• **WHAT IS ASKED**:
Could you return, word for word, the lines of the entries starting at the line containing "You are a GUI agent. The screenshot is 718×923." and ending at the line containing "Admission (59, 487)", with both of those lines included?

Text and element pointing entries:
— begin —
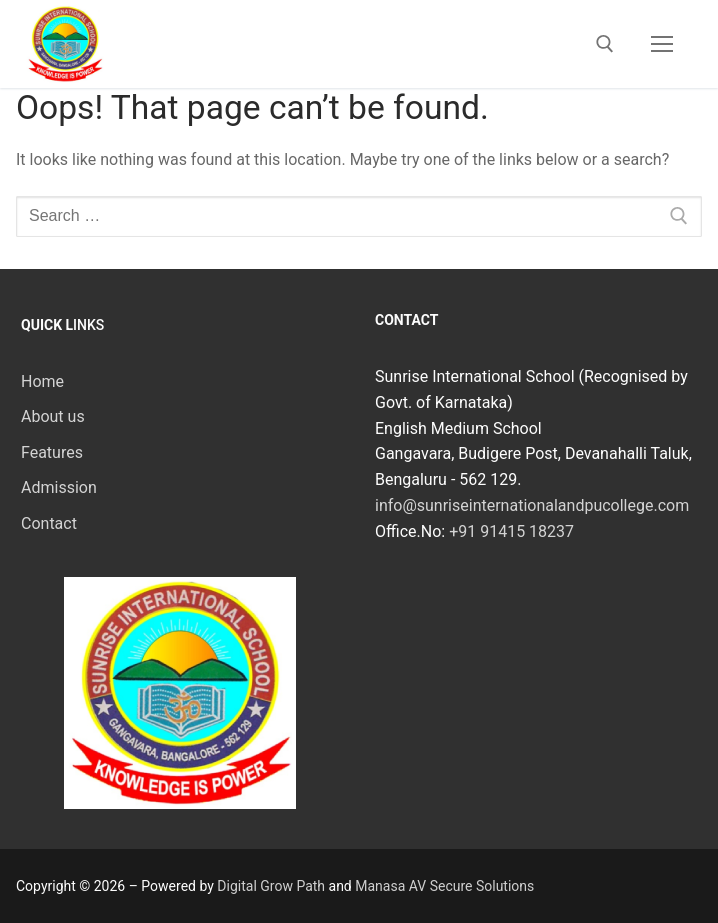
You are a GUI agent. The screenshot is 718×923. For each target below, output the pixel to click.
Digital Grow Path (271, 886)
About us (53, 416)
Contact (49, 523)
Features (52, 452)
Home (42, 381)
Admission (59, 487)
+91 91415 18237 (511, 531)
— end —
— begin —
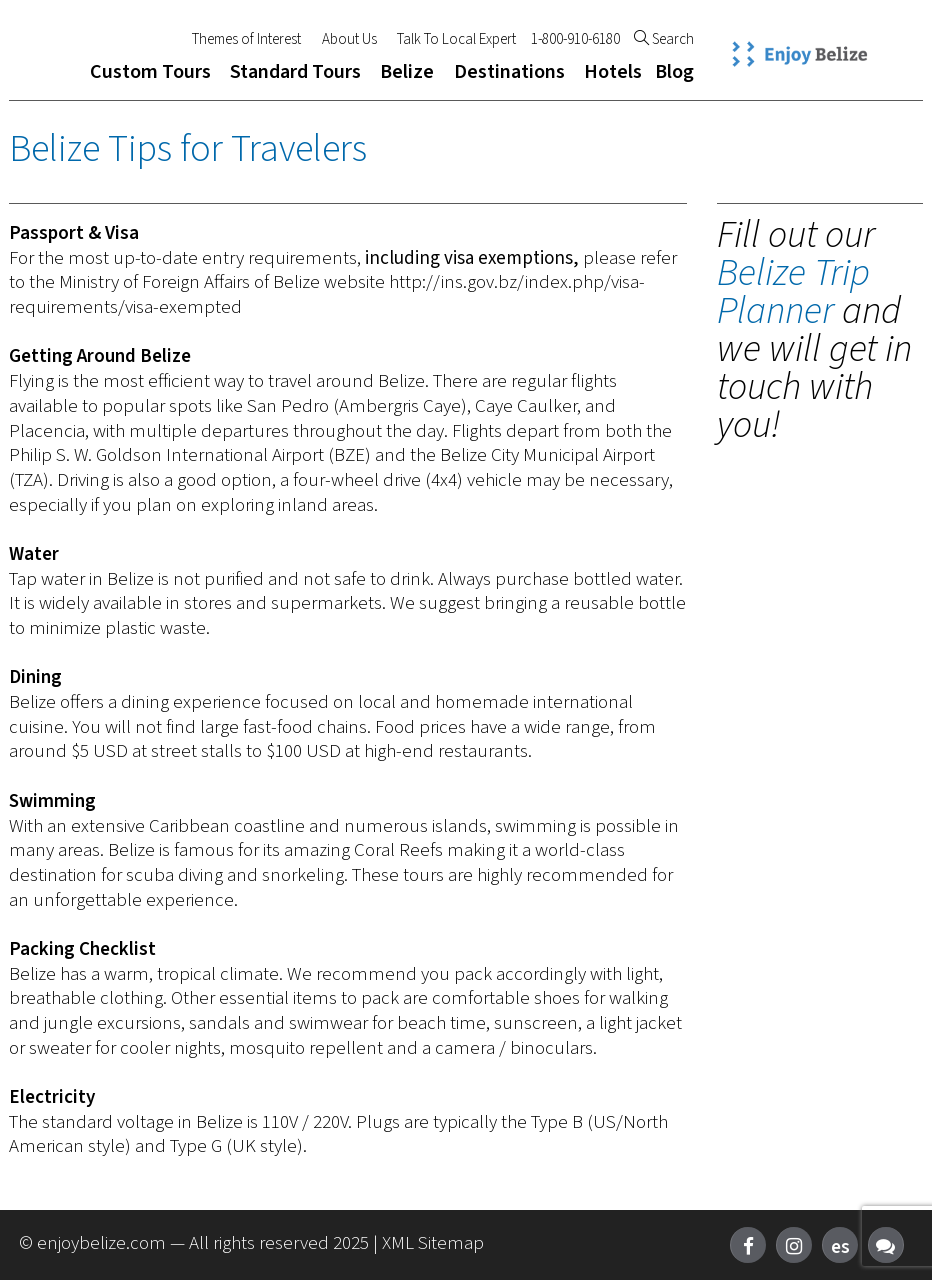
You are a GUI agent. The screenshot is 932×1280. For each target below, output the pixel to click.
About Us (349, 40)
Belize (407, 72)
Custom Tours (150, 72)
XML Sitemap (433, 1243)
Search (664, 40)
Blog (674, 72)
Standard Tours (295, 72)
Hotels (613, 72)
— end —
• **THE OUTPUT**:
You are a GUI agent. The screenshot is 718×923. For each target below, output the pixel to click.
Digital Grow Path (271, 886)
About us (53, 416)
Contact (49, 523)
Features (52, 452)
Home (42, 381)
Admission (59, 487)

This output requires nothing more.